Es gibt jedoch eine Lösung für dieses Problem: Die österreichische Gasverteilerstation Baumgarten. Seit 1968 wird hier sibirisches Gas empfangen. Und die Eugal Onshore-Pipeline, die inzwischen komplett fertiggestellt ist, wird das Nord Stream-Gas nach Baumgarten bringen. Baumgarten ist der Ort, an dem der Transitstaat aufhört, für die Lieferung des Produktes verantwortlich zu sein; grob gesagt wird hier russisches Gas zu europäischem Gas. Aber wenn der sogenannte „Übergabepunkt“ von Österreich in die Ostsee verlegt wird, zum Beispiel an die Grenze der deutschen Hoheitsgewässer, die Seegrenze der Europäischen Union, wird das Gas in Nord Stream 2 offensichtlich mehr als einem Lieferanten gehören.

Es gibt noch zwei weitere wichtige Dinge: die Zertifizierung und die Versicherung der Pipeline. Die USA haben bereits Sanktionen gegen die europäischen Unternehmen verhängt, die versucht haben, diese Arbeit zu übernehmen. Die weitere Umsetzung dieser Drohungen ist jedoch zweifellos mit genau denselben Konfliktrisiken in den Beziehungen zu den europäischen Verbündeten, vor allem Deutschland, verbunden, die die USA im Moment als inakzeptabel zu betrachten scheinen.

Ende des Korrespondentenberichts aus Europa, es spricht wieder der Moderator im Studio.

Für unsere potenziellen Freunde in Polen war die Fertigstellung des ersten Strangs von Nord Stream 2 nur eine der drei schlechten Nachrichten der Woche, denn sie haben alles daran gesetzt, das Projekt zu stoppen, und jetzt – zack – ist der erste Strang fertig.

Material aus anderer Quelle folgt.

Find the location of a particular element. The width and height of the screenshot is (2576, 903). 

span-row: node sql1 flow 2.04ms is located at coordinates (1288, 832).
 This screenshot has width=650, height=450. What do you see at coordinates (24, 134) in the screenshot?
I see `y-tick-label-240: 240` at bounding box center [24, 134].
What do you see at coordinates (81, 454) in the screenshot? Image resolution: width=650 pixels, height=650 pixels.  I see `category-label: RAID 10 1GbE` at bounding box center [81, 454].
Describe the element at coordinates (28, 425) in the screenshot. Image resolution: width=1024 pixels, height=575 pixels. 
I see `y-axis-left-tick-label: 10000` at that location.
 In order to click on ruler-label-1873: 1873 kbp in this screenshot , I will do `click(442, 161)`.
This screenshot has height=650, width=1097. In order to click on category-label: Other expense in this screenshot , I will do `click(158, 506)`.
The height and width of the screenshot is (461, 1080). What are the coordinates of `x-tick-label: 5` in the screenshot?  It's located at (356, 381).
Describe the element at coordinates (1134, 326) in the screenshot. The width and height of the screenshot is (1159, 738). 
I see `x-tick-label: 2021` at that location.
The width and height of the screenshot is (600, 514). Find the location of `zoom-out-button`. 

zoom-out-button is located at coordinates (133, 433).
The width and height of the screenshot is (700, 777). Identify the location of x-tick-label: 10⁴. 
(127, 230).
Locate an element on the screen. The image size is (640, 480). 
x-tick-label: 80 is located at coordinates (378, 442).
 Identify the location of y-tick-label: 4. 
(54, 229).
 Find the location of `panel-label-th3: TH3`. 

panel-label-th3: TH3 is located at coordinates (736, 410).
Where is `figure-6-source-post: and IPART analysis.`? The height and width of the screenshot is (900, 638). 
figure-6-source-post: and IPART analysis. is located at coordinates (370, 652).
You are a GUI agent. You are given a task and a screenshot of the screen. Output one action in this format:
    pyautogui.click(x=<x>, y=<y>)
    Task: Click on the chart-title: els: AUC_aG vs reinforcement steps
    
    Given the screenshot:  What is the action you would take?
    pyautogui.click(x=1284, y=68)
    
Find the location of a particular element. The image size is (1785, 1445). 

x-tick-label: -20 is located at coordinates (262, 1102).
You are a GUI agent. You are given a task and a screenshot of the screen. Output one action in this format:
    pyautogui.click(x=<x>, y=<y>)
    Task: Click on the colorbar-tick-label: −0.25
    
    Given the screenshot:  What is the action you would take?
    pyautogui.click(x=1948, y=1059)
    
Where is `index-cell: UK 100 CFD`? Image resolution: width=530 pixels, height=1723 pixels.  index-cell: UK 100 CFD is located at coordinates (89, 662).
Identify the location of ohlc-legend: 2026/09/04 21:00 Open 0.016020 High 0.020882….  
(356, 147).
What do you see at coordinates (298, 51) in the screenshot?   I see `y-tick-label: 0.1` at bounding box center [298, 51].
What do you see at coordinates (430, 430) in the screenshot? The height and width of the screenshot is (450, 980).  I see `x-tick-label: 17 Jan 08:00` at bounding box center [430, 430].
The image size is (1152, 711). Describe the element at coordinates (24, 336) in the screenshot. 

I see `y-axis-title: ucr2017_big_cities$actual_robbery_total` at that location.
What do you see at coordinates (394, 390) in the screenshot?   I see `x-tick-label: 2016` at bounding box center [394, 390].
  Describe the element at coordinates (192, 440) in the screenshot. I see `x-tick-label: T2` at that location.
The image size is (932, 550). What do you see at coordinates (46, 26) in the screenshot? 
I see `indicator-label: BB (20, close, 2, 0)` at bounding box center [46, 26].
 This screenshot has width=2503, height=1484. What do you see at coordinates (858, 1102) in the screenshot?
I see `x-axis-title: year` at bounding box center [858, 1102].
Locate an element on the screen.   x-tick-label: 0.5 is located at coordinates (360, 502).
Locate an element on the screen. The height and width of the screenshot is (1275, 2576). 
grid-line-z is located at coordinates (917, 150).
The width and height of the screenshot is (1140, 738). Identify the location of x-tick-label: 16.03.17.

Die zweite schlechte Nachricht für Warschau ist, dass Dänemark die Genehmigung für den Bau der Gaspipeline Baltic-Pipe von Norwegen nach Polen durch sein Gebiet widerrufen hat. Der Grund ist sehr europäisch: Die Verlegung der Rohrleitung kann kleine Nagetiere stören. Eines von ihnen, der Siebenschläfer, ist wirklich sehr niedlich. Sein Lebensraum in Dänemark muss unangetastet bleiben. Hier, denke ich, sind wir in voller Übereinstimmung mit den dänischen Grünen.

Den Polen scheint das Schicksal des Siebenschläfers wurscht zu sein. Für sie war es wichtiger, die Pipeline aus Norwegen fertigzustellen und Gazprom zu erpressen, dessen Vertrag über Gaslieferungen durch Weißrussland und Polen nach Europa 2022 endet. Früher hat Polen mehrmals angekündigt, dass es den Vertrag mit Gazprom nicht verlängern wird. Aber ohne Baltic-Pipe wird es schwierig sein, das Wort zu halten.

Und schließlich die dritte schlechte Nachricht: Niemand in Europa hat sich diesmal der Polen erbarmt, nicht einmal die Forderung nach einem Stopp des Kohleabbaus in Schlesien wurde aufgegeben. Europa forciert dies aufgrund der verschärften Anforderungen an saubere und CO2-arme Energie sehr stark. Für Polen bedeutet das den Abbau von einer halben Million Arbeitsplätzen, darunter 80.000 Bergleute, die noch Familien haben. Europa hat nicht eine einzige Träne vergossen.

Damit haben wir die Fertigstellung des ersten Strangs von Nord Stream 2, das Einfrieren des Baus der Ostsee-Pipeline aus Norwegen und die Drohung, den Kohleabbau in Polen zu stoppen. Es gibt einiges zu überdenken. In Trainings wird gelehrt, das Wort „Probleme“ durch „Chancen“ zu ersetzen. Wahrscheinlich ist das so. Hoffen wir, dass Polen von nun an nach Chancen und nicht nach Problemen sucht. Dann brauchen Sie auch nicht mehr nach tröstenden Worten zu suchen.